> Directions: What follows is data; output all of it exactly as given.

[Saved data entries]
════════════════════

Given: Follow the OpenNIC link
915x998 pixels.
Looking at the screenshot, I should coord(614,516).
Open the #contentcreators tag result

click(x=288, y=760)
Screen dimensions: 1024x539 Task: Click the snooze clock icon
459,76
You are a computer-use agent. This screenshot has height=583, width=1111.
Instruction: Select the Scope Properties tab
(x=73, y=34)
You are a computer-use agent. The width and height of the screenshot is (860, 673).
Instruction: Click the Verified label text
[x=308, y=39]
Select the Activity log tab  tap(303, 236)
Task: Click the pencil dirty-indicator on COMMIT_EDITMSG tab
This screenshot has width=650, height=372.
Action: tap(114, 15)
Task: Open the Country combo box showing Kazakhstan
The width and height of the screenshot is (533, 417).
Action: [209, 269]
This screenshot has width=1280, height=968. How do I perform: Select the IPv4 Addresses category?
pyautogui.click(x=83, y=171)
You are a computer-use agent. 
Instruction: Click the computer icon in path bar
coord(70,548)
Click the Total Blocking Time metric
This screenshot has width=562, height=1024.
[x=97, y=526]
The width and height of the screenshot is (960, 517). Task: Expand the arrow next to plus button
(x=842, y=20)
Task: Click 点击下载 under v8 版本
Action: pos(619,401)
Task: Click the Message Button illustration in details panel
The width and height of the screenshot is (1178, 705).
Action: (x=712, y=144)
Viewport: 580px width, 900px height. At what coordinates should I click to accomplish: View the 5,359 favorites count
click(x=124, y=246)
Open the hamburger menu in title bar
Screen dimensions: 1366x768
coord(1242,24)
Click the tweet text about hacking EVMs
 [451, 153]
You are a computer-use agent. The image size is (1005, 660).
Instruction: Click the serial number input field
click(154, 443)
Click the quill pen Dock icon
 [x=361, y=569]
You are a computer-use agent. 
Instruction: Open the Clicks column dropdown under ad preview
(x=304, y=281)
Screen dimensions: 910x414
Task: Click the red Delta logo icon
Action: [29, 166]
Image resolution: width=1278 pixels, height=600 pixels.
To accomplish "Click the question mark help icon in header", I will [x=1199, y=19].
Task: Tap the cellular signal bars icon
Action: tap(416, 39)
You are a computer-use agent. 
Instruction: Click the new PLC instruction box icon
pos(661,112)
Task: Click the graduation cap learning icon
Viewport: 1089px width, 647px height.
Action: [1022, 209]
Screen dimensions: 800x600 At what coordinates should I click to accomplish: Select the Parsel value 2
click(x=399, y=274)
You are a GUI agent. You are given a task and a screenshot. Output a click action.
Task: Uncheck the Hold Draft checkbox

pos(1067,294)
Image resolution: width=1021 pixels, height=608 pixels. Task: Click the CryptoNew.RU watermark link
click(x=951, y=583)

════════════════════

> Answer:
Given: Follow the OpenNIC link
915x998 pixels.
Looking at the screenshot, I should coord(614,516).
Open the #contentcreators tag result

click(x=288, y=760)
Screen dimensions: 1024x539 Task: Click the snooze clock icon
459,76
You are a computer-use agent. This screenshot has height=583, width=1111.
Instruction: Select the Scope Properties tab
(x=73, y=34)
You are a computer-use agent. The width and height of the screenshot is (860, 673).
Instruction: Click the Verified label text
[x=308, y=39]
Select the Activity log tab  tap(303, 236)
Task: Click the pencil dirty-indicator on COMMIT_EDITMSG tab
This screenshot has width=650, height=372.
Action: tap(114, 15)
Task: Open the Country combo box showing Kazakhstan
The width and height of the screenshot is (533, 417).
Action: [209, 269]
This screenshot has width=1280, height=968. How do I perform: Select the IPv4 Addresses category?
pyautogui.click(x=83, y=171)
You are a computer-use agent. 
Instruction: Click the computer icon in path bar
coord(70,548)
Click the Total Blocking Time metric
This screenshot has width=562, height=1024.
[x=97, y=526]
The width and height of the screenshot is (960, 517). Task: Expand the arrow next to plus button
(x=842, y=20)
Task: Click 点击下载 under v8 版本
Action: pos(619,401)
Task: Click the Message Button illustration in details panel
The width and height of the screenshot is (1178, 705).
Action: (x=712, y=144)
Viewport: 580px width, 900px height. At what coordinates should I click to accomplish: View the 5,359 favorites count
click(x=124, y=246)
Open the hamburger menu in title bar
Screen dimensions: 1366x768
coord(1242,24)
Click the tweet text about hacking EVMs
 [451, 153]
You are a computer-use agent. The image size is (1005, 660).
Instruction: Click the serial number input field
click(154, 443)
Click the quill pen Dock icon
 [x=361, y=569]
You are a computer-use agent. 
Instruction: Open the Clicks column dropdown under ad preview
(x=304, y=281)
Screen dimensions: 910x414
Task: Click the red Delta logo icon
Action: [29, 166]
Image resolution: width=1278 pixels, height=600 pixels.
To accomplish "Click the question mark help icon in header", I will [x=1199, y=19].
Task: Tap the cellular signal bars icon
Action: tap(416, 39)
You are a computer-use agent. 
Instruction: Click the new PLC instruction box icon
pos(661,112)
Task: Click the graduation cap learning icon
Viewport: 1089px width, 647px height.
Action: [1022, 209]
Screen dimensions: 800x600 At what coordinates should I click to accomplish: Select the Parsel value 2
click(x=399, y=274)
You are a GUI agent. You are given a task and a screenshot. Output a click action.
Task: Uncheck the Hold Draft checkbox

pos(1067,294)
Image resolution: width=1021 pixels, height=608 pixels. Task: Click the CryptoNew.RU watermark link
click(x=951, y=583)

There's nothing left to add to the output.